What Credit Score Do You Need to Get a Credit Card?

Regardless of your credit health, the good news is that credit cards are available for almost any credit score, including average to poor credit. However, it’s important to note that cards with the most attractive rewards and perks are typically reserved for those with good to excellent credit.

Credit cards for lower credit scores tend to offer smaller rewards, larger annual fees, and significantly higher interest rates on balances. These cards, including secured credit cards, are designed to help establish a strong credit history with on-time payments, modest credit use, and other financially healthy practices.

Tips for Improving Your Credit

If you think your credit score needs improvement, don’t worry. There are steps you can take to boost your creditworthiness. Here are some practical tips for improving your credit score:

  • Pay your bills on time: Consistently making on-time payments is one of the most effective ways to improve your credit score. Set up reminders or automatic payments to avoid missing due dates.
  • Reduce credit card balances: Aim to keep your balances low, ideally below 30% of your total available credit. Paying down debt can have a positive impact on your score.
  • Limit new credit applications: Avoid opening multiple new credit accounts within a short period, which can negatively impact your credit score. Only apply for credit when necessary.
  • Keep old accounts open: Closing old accounts may decrease the average age of your credit history, which can lower your credit score. Keep old accounts open, even if you’re not using them regularly.
  • Diversify your credit mix: Having a mix of different types of credit, such as credit cards, loans, and mortgages, can positively impact your credit score. However, only take on credit that you can manage responsibly.

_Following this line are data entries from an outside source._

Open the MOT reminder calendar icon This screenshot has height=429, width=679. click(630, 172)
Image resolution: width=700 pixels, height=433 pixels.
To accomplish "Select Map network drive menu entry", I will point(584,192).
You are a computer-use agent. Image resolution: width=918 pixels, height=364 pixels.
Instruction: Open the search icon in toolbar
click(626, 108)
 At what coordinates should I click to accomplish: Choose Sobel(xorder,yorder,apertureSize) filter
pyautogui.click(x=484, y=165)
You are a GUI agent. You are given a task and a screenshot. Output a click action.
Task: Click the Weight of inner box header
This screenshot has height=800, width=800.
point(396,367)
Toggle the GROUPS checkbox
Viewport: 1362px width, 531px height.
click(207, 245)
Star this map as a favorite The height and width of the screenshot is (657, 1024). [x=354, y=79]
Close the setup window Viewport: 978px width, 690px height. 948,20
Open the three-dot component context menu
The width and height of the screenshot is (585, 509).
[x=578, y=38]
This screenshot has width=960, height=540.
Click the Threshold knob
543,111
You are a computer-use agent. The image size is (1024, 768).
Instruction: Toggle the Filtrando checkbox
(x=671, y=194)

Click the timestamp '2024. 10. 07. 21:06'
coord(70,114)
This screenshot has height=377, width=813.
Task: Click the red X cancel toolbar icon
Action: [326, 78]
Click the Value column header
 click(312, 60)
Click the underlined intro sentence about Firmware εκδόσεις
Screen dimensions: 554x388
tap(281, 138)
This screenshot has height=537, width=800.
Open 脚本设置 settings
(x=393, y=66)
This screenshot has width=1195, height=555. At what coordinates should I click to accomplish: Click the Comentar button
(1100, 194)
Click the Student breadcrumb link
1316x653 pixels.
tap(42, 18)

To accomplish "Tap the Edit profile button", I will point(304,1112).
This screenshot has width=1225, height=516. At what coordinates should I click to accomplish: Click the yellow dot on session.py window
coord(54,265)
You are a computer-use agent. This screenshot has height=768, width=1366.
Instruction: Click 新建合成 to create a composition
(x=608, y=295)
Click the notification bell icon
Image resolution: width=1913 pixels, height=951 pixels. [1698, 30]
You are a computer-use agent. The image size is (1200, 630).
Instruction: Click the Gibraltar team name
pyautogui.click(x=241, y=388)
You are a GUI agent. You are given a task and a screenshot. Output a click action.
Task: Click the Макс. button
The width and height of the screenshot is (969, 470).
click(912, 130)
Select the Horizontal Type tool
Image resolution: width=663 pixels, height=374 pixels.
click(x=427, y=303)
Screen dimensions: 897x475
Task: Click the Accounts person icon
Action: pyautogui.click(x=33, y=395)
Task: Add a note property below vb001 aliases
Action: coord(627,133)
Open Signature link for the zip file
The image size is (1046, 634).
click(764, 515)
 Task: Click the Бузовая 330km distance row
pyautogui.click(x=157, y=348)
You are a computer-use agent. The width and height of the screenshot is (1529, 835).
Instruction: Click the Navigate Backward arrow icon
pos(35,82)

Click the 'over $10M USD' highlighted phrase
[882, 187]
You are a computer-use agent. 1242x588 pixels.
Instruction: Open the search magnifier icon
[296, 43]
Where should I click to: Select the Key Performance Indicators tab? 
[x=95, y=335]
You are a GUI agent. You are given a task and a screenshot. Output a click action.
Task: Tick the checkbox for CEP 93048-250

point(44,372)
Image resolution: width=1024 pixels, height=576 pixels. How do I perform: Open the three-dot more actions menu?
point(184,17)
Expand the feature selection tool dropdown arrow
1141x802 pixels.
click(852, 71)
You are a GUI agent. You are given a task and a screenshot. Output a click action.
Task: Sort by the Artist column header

Common Misconceptions of Credit Scores

Because credit is so important in our day-to-day lives, it’s common to hear advice from all sides of the spectrum, including from banks, other lenders, and even borrowers. Unfortunately, this leads to misconceptions about credit scores, leading to confusion and misinformation, including:

  • Checking your credit score hurts your score: This is false. When you check your own credit score, it’s considered a soft inquiry and does not impact your credit score. However, hard inquiries made by lenders can temporarily lower your score.
  • Closing credit cards improves your score: This is not always the case. Closing credit cards can affect your credit utilization ratio and average age of credit history, potentially lowering your credit score. Evaluate the impact before closing accounts.
  • Income affects your credit score: Your income is not a direct factor in calculating your credit score. However, it may indirectly influence your ability to manage debt and impact your creditworthiness.
  • Only late payments affect your score: While late payments have a significant impact on your credit score, other factors, such as credit utilization and credit mix, also play a role. It’s important to consider all aspects of your credit profile.

Conclusion

Understanding the importance of a credit score is crucial for achieving financial success. Your credit score impacts your borrowing options, interest rates, housing opportunities, and even employment prospects. By familiarizing yourself with how credit scores are calculated, the factors that affect your score, and methods to improve and maintain a good score, you can take control of your financial future. Regularly monitoring your credit score, practicing responsible credit usage, and seeking assistance when needed will set you on the path to financial well-being.